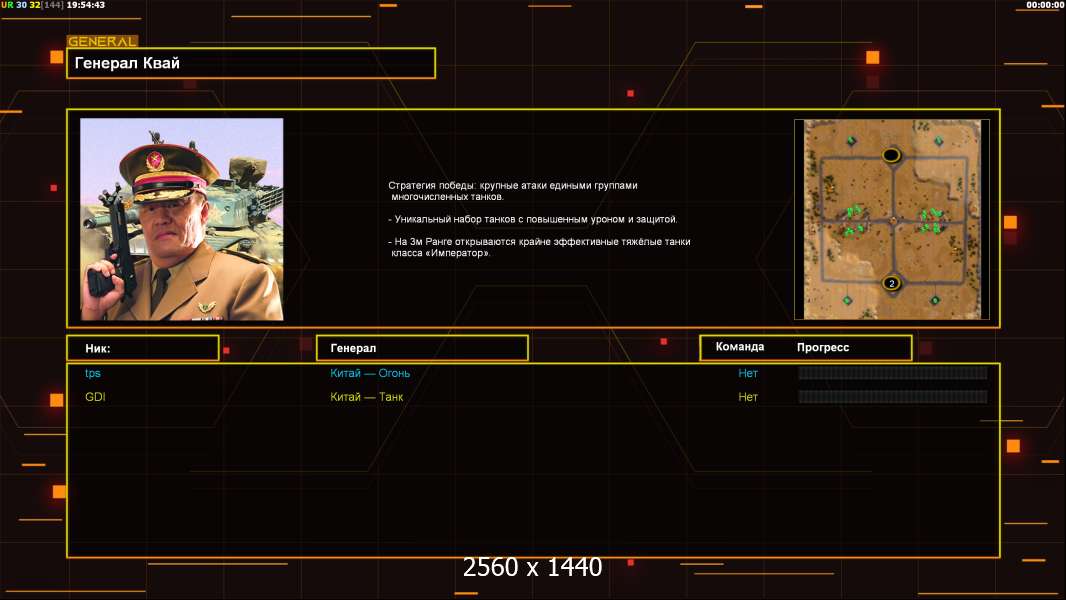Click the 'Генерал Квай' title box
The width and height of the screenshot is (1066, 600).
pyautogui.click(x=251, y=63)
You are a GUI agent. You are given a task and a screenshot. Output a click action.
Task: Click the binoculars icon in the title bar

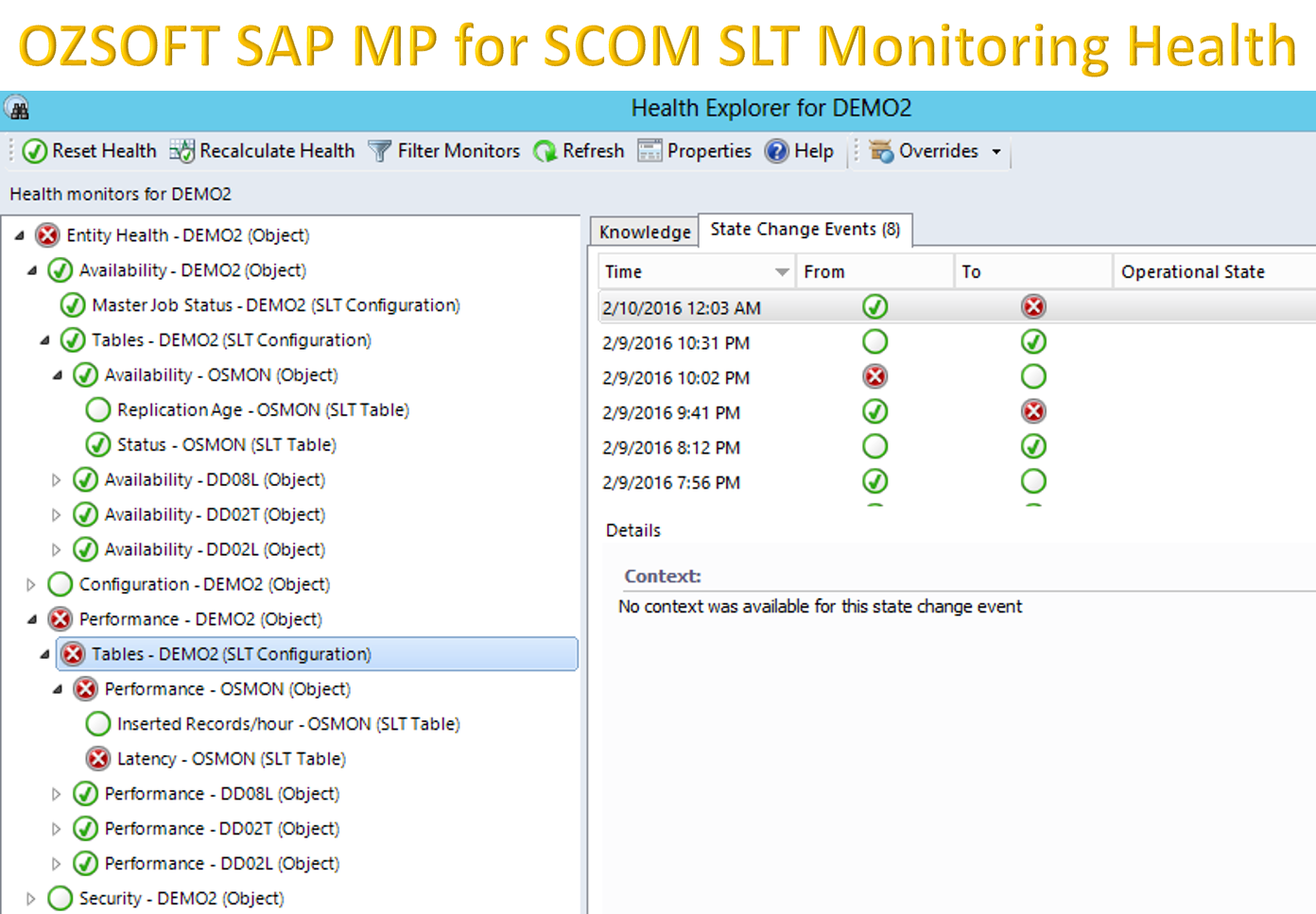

*Prompt:* Could you set down, exactly as written, every line from the one with "You are a GUI" to the end of the data, both ends included? Leave out the pictures.

*Solution to this exercise:*
You are a GUI agent. You are given a task and a screenshot. Output a click action.
Task: Click the binoculars icon in the title bar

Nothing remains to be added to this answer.